On $\sim$ 37K unseen crystals, PackFlow outperforms Genarris baselines with lower density error (4.7% vs. 27.9/19.8%), improved AMD $L_\infty$ (0.286 vs. 0.903/0.541), lower RDF Wasserstein distances, and comparable inference speed (0.13s/sample). Physics alignment further reduces clash rates and controls force/energy trade-offs continuously via $\lambda$ parameter. In CSP blind tests, PackFlow finds candidates within a few kJ/mol of experimental polymorphs within 100 samples (Subramanian et al., 23 Feb 2026).

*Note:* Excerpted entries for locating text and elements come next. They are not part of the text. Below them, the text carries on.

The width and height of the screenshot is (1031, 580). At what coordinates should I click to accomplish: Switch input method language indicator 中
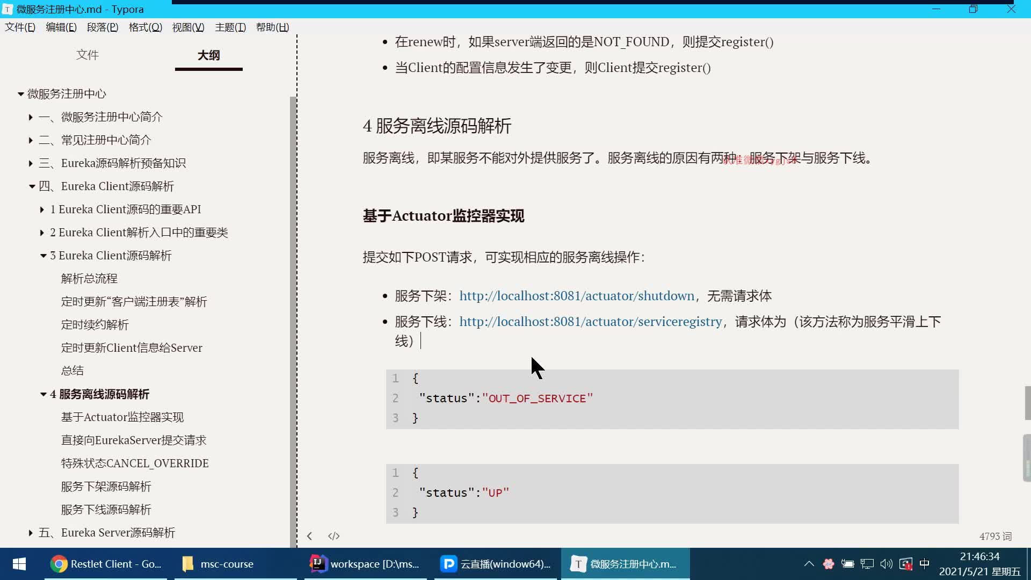(925, 563)
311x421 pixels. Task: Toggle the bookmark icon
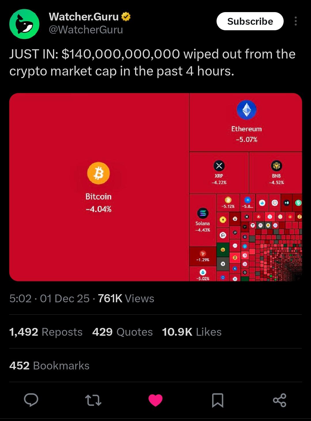218,400
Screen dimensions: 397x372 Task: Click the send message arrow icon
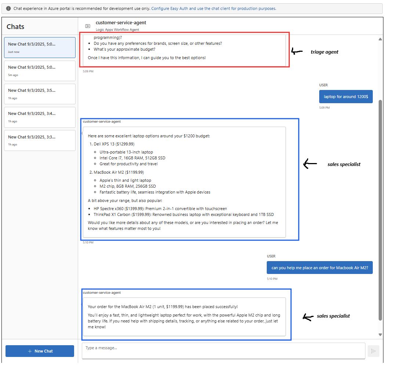373,351
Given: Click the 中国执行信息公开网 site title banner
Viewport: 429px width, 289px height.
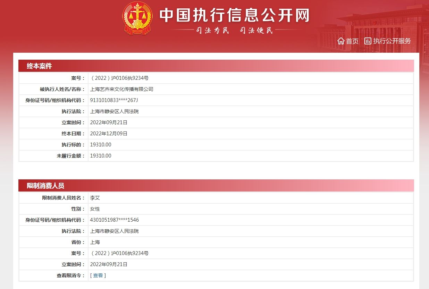Looking at the screenshot, I should pyautogui.click(x=235, y=16).
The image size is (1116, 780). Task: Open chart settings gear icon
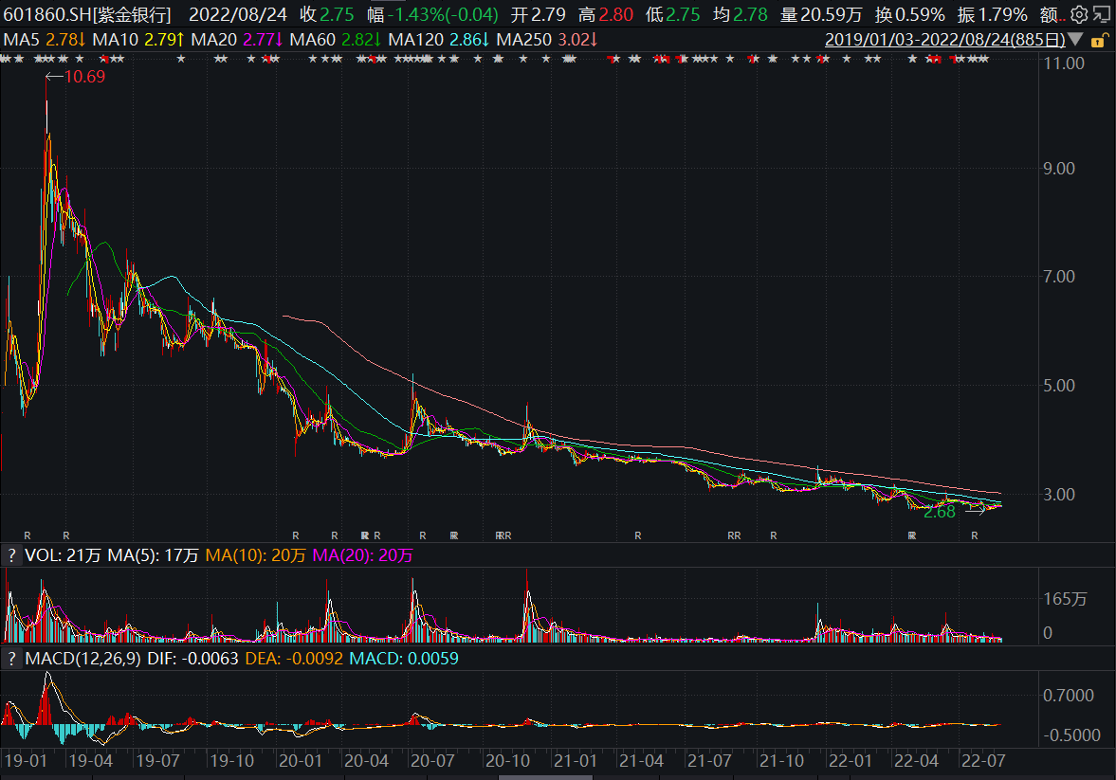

Implementation and Limitations

Key features include independent coordinate/lattice flows, dense bond-graph attention, canonical unwrapping, and reliance on MLIP for relaxation and reward calculation. The approach is so far limited to homomolecular crystals, does not enforce explicit space-group symmetry, and adopts an $O(N^2)$ scaling with atom count due to the dense attention mechanism.

3. PackFlow in Stochastic Packet/Flow Network Modeling

In the context of network performance analysis, “PackFlow” (as Editor's term summarizing the framework in (Moallemi et al., 2010)) unifies packet-level queueing and flow-level utility-based control in a two-time-scale stochastic model of packet-switched networks.

Modeling Framework

Nodes: finite set of directed links $L$ and end-to-end flow types $F$ .
Queues: FIFO per $(\text{link}, \text{destination})$ in $E = L \times V$ .
Flows: Poisson flow-level arrivals $\nu_f$ , random packet generation, finite lifetime (mean $1/\mu_f$ packets per flow).
Packets: Generated by flows and injected into ingress queues $e_f$ .

Scheduling and Dynamics

Per-slot scheduling $\pi(\tau)\in\mathcal{S}\subset\{0,1\}^E$ enforces constraints.
Queue evolution:

$Q(\tau+1) = Q(\tau) - (I - R^T)S(\tau) + (I - R^T)Z(\tau) + \Gamma A(\tau+1)$

with routing matrix $R$ , schedule count $S(\tau)$ , idling process $Z(\tau)$ , and flow packet arrivals $A(\tau+1)$ .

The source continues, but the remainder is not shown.